Iceage - You're nothing - Albums - Reviews - Soundblab

Iceage - You're nothing

by Amy Putman Rating:10 Release Date:2013-02-18

This is going to sound ridiculous, but I'm afraid of finding out what Iceage look like. I suppose some people might say that it is my duty as a reviewer to find out, but I feel like I've done my bit - I know their history; their names; their music. I just don't know their faces.

The thing is that I'm afraid I'll be disappointed. Their music is throaty and throbbing; energetic and primal; noisy and yet perfectly executed. It suggests a group of cultured barbarians, simmering rawness barely contained beneath a sophisticated veneer. I imagine them by turns as dark, brooding aggressors and as inviolate Vikings, determined and proud.

Either way, their sound is definitely manly, redolent of implied strength, squaring off, defence of honour and rights, but without being political or simply a rush of testosterone. Beneath the vigour and instinct, there is emotional articulacy. 'Poetic' implies something too soft; too roundabout an expression.

Rather, Iceage's music avoids twisting experience into metaphor and simply expresses it with an honesty which implies vast maturity; a rawness which implies vulnerability; a truth which raises it to beauty. What if I discover that they are emo teenagers; or, worse, hipsters? I would still listen to them, obviously, but something would definitely have been lost.

This album is simply brilliant, and sets Iceage up with a difficult precedent to follow. Any existing fans of Iceage should get hold of it, stat. Anyone who is even remotely into metal, punk, noise, the heavier end of goth, or even (bleurgh, megavom) emo should also dive in as soon as possible. If you're in the 'alternative' music scene (rather than just dressing like a doll and wanting to fuck a vampire), then any moment before you've heard this album is a bit o' your life wasted.

It is a marked progression from the last album, sounding more together and polished, but without losing any of their trademark whirling dervish of noise, energy and mixed-up alternative elements. Neither have they lost their signature sound; a frenetic, jarring glory of bounce and scream. In short, it's more of the same, but better.
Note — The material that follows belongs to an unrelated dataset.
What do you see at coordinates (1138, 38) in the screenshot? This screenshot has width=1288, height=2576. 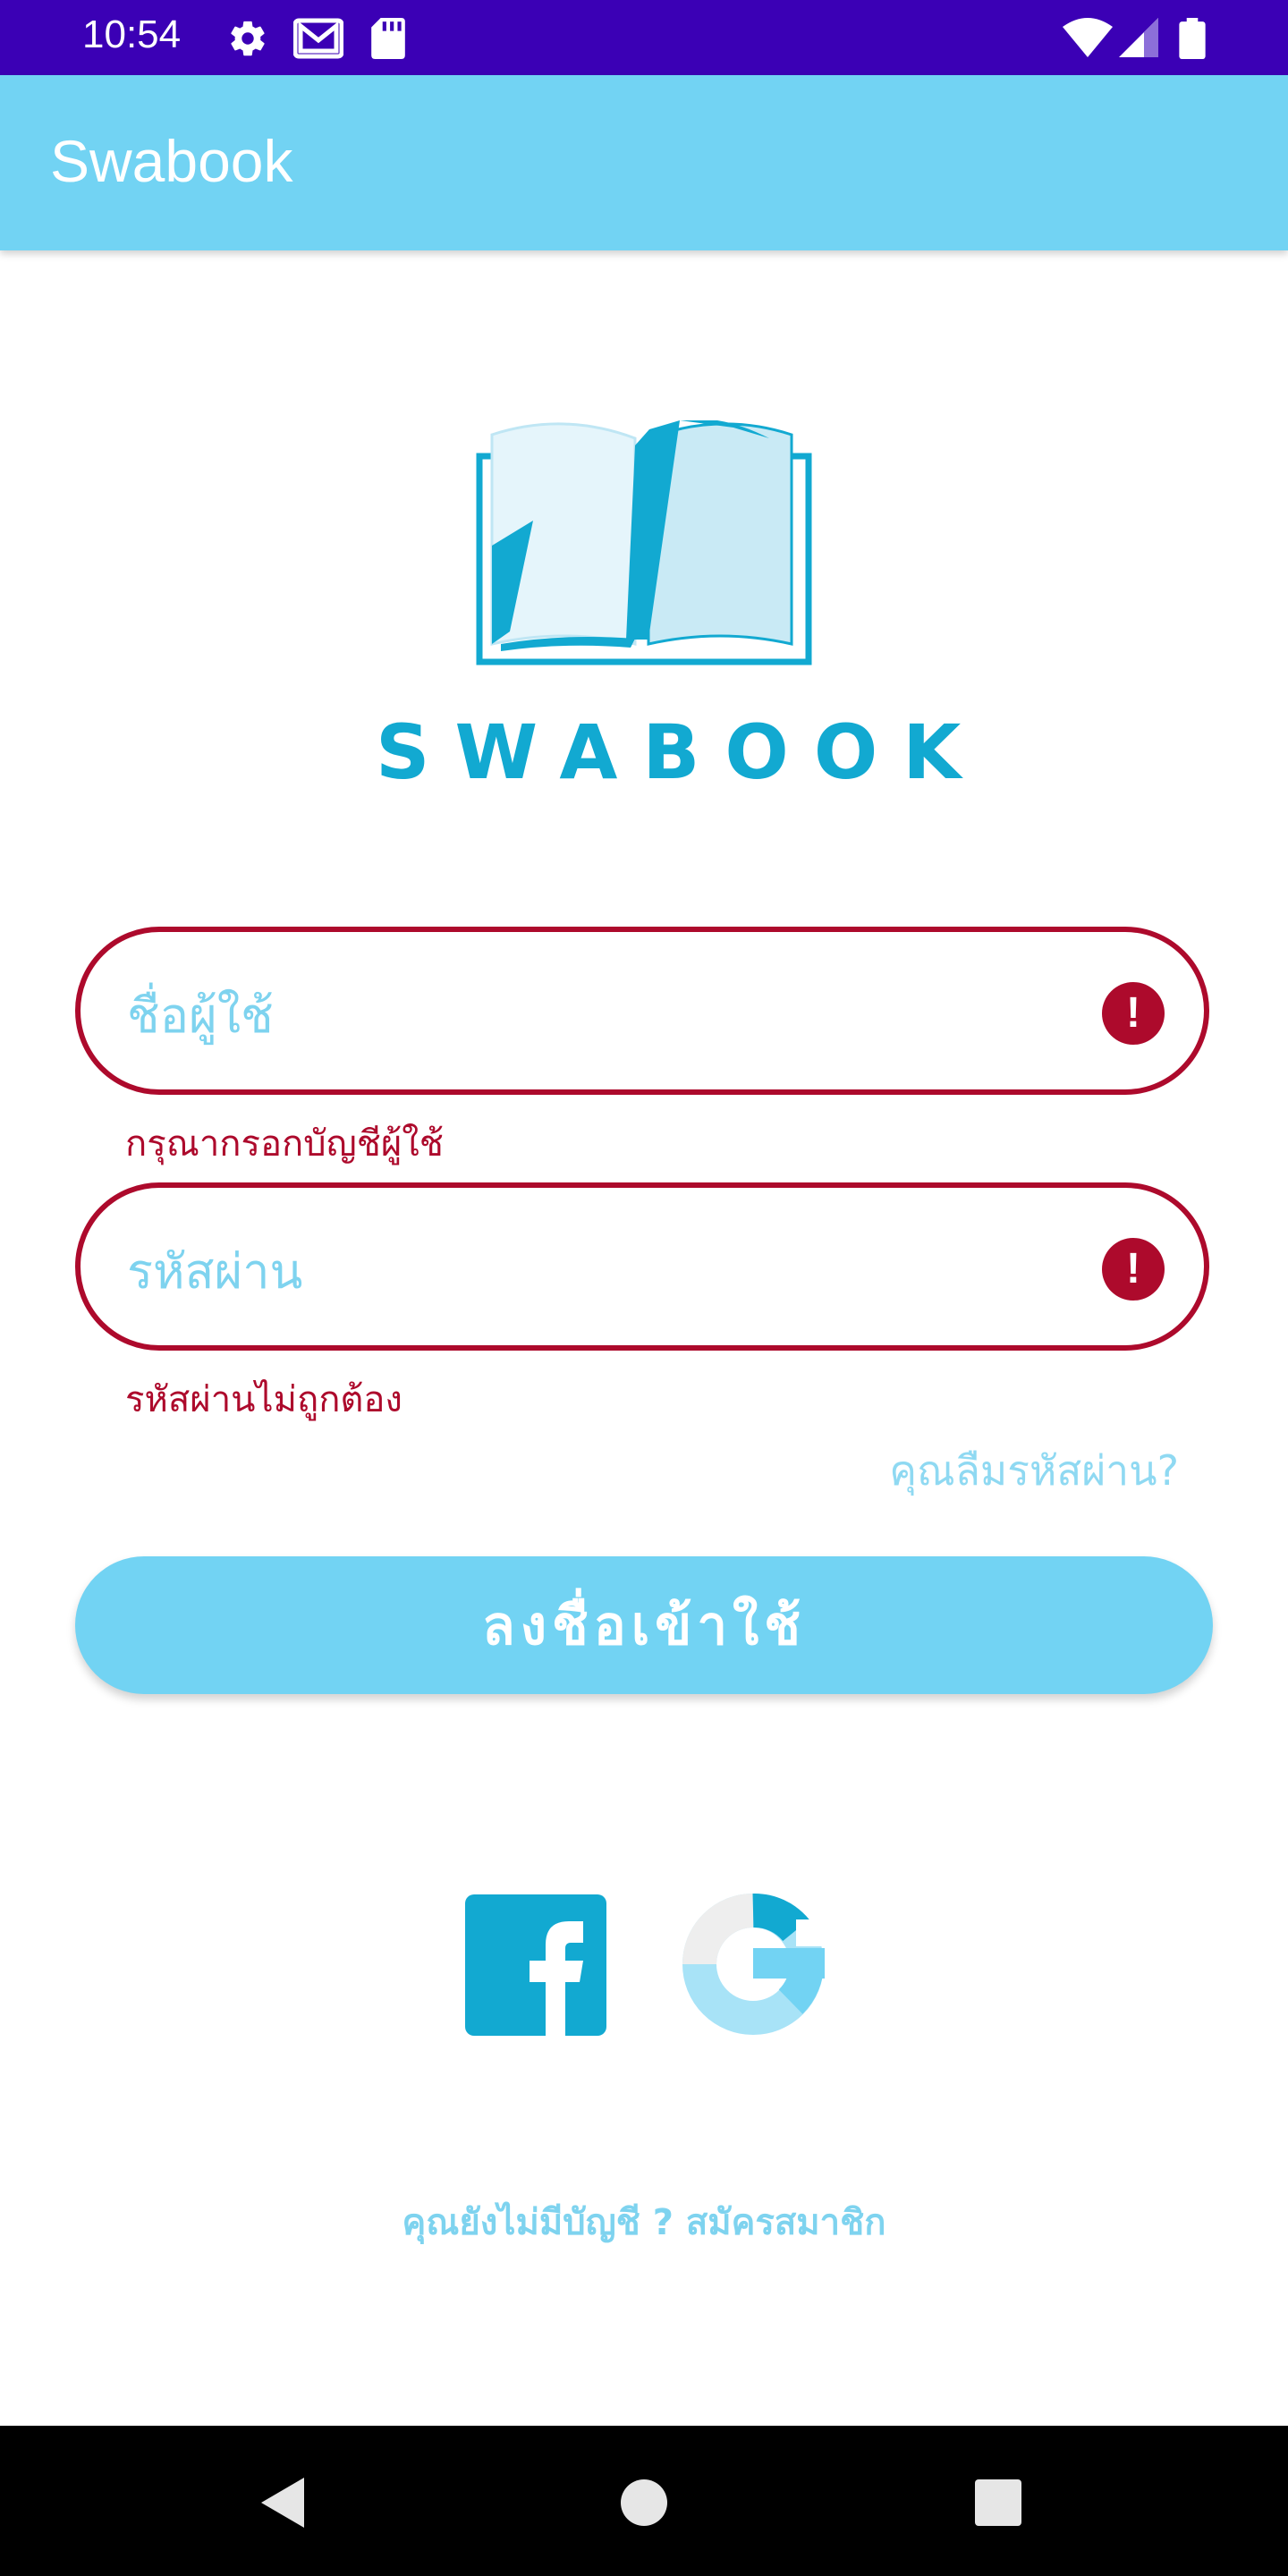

Rhythms are woven in with greater dexterity; lyrics described with less pretension; elements limited and intertwined with more skill. There is less of the brooding moodiness of their previous music; less dark sweetness. In exchange, there is more involved energy, static-sounding rushes, and punk. More twanging surprises and jarring but incredibly well executed switches and rhythmic changes. All of which is surmounted by simple phrases one cannot help but empathise with.

When, in 'Ecstasy', a forward-driving, surprisingly tuneful, jarring bass-fuelled track, the singer states simply, "Pressure, pressure, oh, God, no", it is evident these lyrics have been carefully pared down to the kernel of the emotion. At the same time, nothing about this album sounds effortful or striving. They have the easy grace and talent of a swan in water, albeit a black swan in a spiked collar. It is as though in the last year, Iceage have gone out into the world and tried to live and experience as much as possible. There is a maturity in this album that is the flip side of the slightly naive jumping of the last one; a naivety only revealed by the contrasting wisdom of this album.

'Rodf Stet' is a revelation; at once angry and deep and not suffering in the least for the fact that it is not in English, and thus incomprehensible lyrically to me (I'm assuming it's in Danish but, not knowing Danish, I can't swear to it). It raises to the surface the traditional punk which has always bubbled within their style, and they manage to make it fresh and interesting. Also good are 'In Haze', which opens gloriously with intricate, part-country, part-early-Led Zeppelin guitar, and 'It Might Hit First', which is beautifully noisy.

Although, actually picking any highlights is a disservice to the album. I almost could have picked three tracks at random and made a case for them. This record is consistent and exciting. It marks them out as a stylistically original band who nevertheless are still learning and improving. A few tracks do sound like you might have heard them before but kind of in a good way, like you're returning to an old love. If I had to be ultra picky - forced at bazooka-point to make a criticism, for example - it would be that the title track is a little underwhelming, slid in at the end like they felt they had to. That said, underwhelming and a sliver sub-par for Iceage is still better than most bands, so don't let that deter you at all.

All in all, this album makes me extremely happy, not only because it is contemporary, innovative, alternative music at its best, but also because it is wonderful to see a band you love somehow get even better. Instead of churning out more of the same thing that made them known, Iceage have refined and matured it, luxuriating in their own abilities. So often bands have one excellent album and then burn out, lose momentum, get scared, or get lazy, but Iceage have proven that they're here for the long haul. I am already eager for their next album.

Meanwhile, I am faced with a dilemma; I could go and see them live later in the month. I would kill to hear them live, but that does mean I will no longer be able to avoid knowing what they look like. Should I reign in the potential of my imagination, or embrace them fully, potential skinny spottiness and all? The mature thing to do is to confront myself with reality and learn to make something great from it; exactly what Iceage has done here. They are present in the now; contemporary, skilful, adept. This is what music in 2013 is all about.